Some experts point out that it's impractical to retrofit all of Southern California's water pipes with earthquake-resistant, flexible versions in our lifetime. But even some retrofitting would help.
"Not every pipe in the systems needs to be quake-proof, but by targeting key lengths of pipe in the system, enough can be in place to address the firefighting needs of the region," the report said.
Installing more remote-control gas shut-off valves for natural gas transmission and high-pressure distribution pipelines would also help.
3. Large businesses and local politicians may be underestimating the worst-case scenario.
Many people don't know how bad the aftermath of a huge earthquake can be: "Water and power delivery systems could be off for weeks, housing for tens of thousands could be damaged," the report said, an event far worse than experienced by veterans of the 1994 Northridge earthquake.
Large businesses need to develop a plan for getting back to work as quickly as possible.

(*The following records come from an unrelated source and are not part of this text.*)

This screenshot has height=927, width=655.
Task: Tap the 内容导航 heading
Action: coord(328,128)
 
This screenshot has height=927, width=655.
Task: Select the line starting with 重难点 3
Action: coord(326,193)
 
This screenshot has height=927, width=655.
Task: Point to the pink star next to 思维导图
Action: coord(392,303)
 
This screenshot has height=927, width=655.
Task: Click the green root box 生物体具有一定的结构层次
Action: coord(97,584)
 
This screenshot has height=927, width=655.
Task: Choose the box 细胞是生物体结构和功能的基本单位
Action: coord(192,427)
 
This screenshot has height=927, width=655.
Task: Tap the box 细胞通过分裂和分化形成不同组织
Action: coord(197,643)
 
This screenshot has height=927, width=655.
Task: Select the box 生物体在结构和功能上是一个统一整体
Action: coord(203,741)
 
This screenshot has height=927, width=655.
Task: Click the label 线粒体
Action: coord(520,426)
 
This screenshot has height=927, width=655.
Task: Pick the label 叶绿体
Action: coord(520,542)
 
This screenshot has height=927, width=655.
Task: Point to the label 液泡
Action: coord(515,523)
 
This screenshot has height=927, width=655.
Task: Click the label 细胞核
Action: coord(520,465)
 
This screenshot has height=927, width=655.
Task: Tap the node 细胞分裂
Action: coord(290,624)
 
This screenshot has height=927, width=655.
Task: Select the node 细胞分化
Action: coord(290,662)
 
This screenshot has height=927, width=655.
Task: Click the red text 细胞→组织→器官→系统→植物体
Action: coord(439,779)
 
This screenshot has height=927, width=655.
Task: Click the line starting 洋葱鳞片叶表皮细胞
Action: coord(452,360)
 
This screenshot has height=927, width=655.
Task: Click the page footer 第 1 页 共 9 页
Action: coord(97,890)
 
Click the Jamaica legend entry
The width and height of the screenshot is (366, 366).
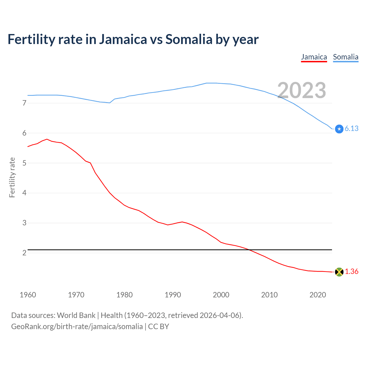point(314,57)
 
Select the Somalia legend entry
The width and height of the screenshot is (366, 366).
point(345,57)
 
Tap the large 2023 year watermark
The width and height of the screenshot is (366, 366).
point(302,90)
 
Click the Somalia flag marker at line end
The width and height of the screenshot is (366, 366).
point(339,129)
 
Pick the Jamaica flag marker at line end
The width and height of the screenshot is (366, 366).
point(339,272)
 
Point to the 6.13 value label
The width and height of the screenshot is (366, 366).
point(351,129)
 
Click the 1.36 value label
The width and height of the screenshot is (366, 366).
point(351,272)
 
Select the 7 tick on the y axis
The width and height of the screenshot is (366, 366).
point(24,103)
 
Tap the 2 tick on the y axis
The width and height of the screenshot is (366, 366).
point(24,253)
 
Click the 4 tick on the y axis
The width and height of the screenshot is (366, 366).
point(24,193)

The worst-case scenario would be that major industries, such as aerospace, give up and leave Southern California if the region remains dysfunctional for too long.
That means businesses like banks need to know how to get their branches running as quickly as possible, perhaps by installing backup generators and keeping caches of emergency supplies on site.
If it's too hard to have a home improvement chain keep all of its branches open in, say, Granada Hills, Northridge and Chatsworth, perhaps one plan would be to keep just the Northridge store operational, Bwarie said.
4. Many Southern Californians don't know their neighbors, and that's going to hurt neighborhoods' ability to recover.
A key factor that could determine what neighborhoods survive and which ones are abandoned after an earthquake is how well the neighborhood works together to recover, instead of giving up and leaving town.
Southern California, unfortunately, has a reputation for neighbors not knowing each other.
But things can be done to help establish a sense of community, such as cities encouraging block parties or organizing people to check in on each other after an earthquake.
One idea Jones is working on at her own church is creating a system in which people are assigned to check on each other after an earthquake hits, and complete a drill on that annually.
5. Many cities do not require collapse-prone buildings to be retrofitted.
The city of Los Angeles has moved ahead on requiring apartments and concrete buildings at risk of collapse to be retrofitted, but most of Southern California's vast suburbs have not followed suit.
In fact, there are cities that haven't even done what Los Angeles began in the 1980s: requiring the retrofit of deadly brick buildings, whose bricks turn into projectiles in even slight shaking. The two women who died in the 2003 San Simeon earthquake in Paso Robles died as the facade of an unretrofitted brick building collapsed.
Another problem: The minimum standard for new buildings permits them to be so severely damaged in an earthquake that it might need to be torn down. The only requirement is that people not be killed by that building in an earthquake.
"Cities have to ask themselves: Are you approving buildings that are designed to fail — but won't kill anyone? That doesn't do much for our economy," Bwarie said.
The committee suggests creating a uniform standard that would make it easier for building owners to choose higher levels of minimum safety, such as a building that would remain in operation even after a significant earthquake.
"Southern California's vulnerability to natural disasters demands that we look forward and prepare," Hasan Ikhrata, executive director of the Southern California Assn. of Governments, said in a statement. "It is critical to our economy, and to the 18 million residents in the region."